– HDP Grup Başkanvekili Meral Danış Beştaş, TBMM’de basın toplantısı düzenledi. Beştaş, Cumhurbaşkanı Recep Tayyip Erdoğan’ın grup toplantısında, memur ve emekli maaşlarına yapılan zammı yüzde 25’ten 30’a çıkarmasıyla ilgili açıklamasını eleştirdi.
Yüzde 30’luk zammın vergi artışları karşısında yetersiz olduğuna dikkat çeken Beştaş, ayrıca Kobane Davası’na dikkat çekti. Beştaş, “Sincan Mahkemesi tıpkı İmamoğlu’nda olduğu gibi Gezi davasında olduğu gibi Kobane kumpas davasında da verilen siyasi siparişi yetiştirme derdinde. ‘Seçimlerden önce karar verin’ demişler. Yargıyı sarayın sipariş servisine çevirdiler” diye konuştu.
‘AKILDAN İZANDAN KOPMUŞ BİR YÖNETİM’
“Vergilere yüzde 122 zam yapan bir iktidar memura, emekliye yüzde 30 zam yapıyor ve bunu büyük bir lütuf gibi sunuyor” diyen Beştaş sözlerine şöyle devam etti:
“Vatandaşın cebinden yüzde 122’yi alıyor, veriyor yüzde 30’u ve buna da ‘oy verin’ diyor. Bu kadar akıldan izandan kopmuş bir yönetimle karşı karşıyayız. TÜİK veri hırsızlığı ile emekli ve memurun cebinden alıyor, alenen hırsızlık yapıyor.
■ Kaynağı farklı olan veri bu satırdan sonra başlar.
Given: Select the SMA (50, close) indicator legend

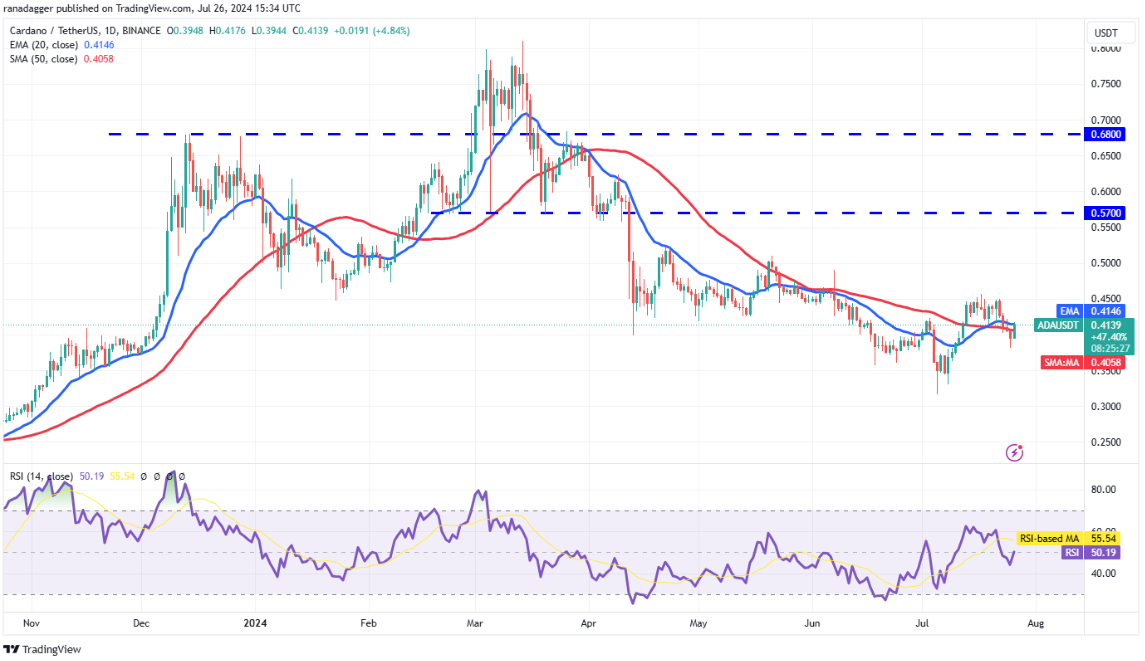Looking at the screenshot, I should [61, 58].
Erdoğan ise bu hırsızlığı kendisine fırsat kolluyor ve müjde kürsüsü kuruyor…Milyonların gözünün içine baka baka gerçek dışı söylemlerle siyasi bir rant şovu yapıyorlar”
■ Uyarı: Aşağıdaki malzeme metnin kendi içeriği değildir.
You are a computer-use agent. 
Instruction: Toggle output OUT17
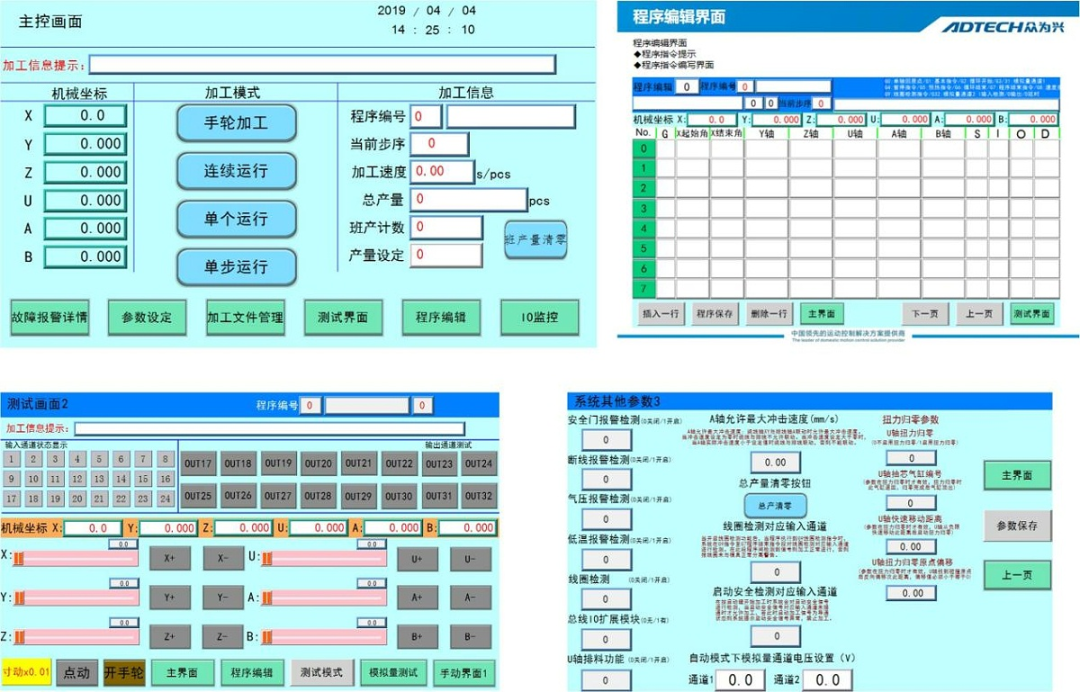[199, 464]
‘İLAÇ SIKINTISI YAŞANIYOR’
İlaca erişimde ciddi bir kriz yaşandığını ifade eden Beştaş, “Gidiyoruz eczaneye ‘şu ilacı verin’, ‘kalmadı.’ Hastalık teşhis ediliyor eğer edilebilirse, randevu alınabilirse ama tedavi edilecek ilaçlar bulunamıyor. Sağlık sektöründe büyük krizler var. Bir yıl sonrasına randevu verebiliyorlar” diye konuştu.
‘BUNLAR MÜJDE DEĞİL’
Yaşanan ekonomik krizde insanların kira ödeyemediği için isyan halinde olduğunu söyleyen Beştaş şöyle konuştu:
“Isınamıyorlar, mutfaklarına malzeme alamıyorlar ama onlar hala bu krizi görmezden geliyorlar ve AKP ve onun sarı sendikasının enflasyon farkı olmaksızın belirlediği oran yüzde 8. Para basıp dağıtmayı çözüm olarak görüyorlar. Sonra bu hiperenflasyonla kim başa çıkacak? Yine vatandaş alım gücü yoksulluğu ve yoksunluğuyla baş başa kalacak. Bunlar müjde değil, kesinlikle kimse müjde olarak görmüyor ve yüzde 16 milyonlarca emekli ve memurdan çalınan en yüzde 50 zamdan arta kalandır”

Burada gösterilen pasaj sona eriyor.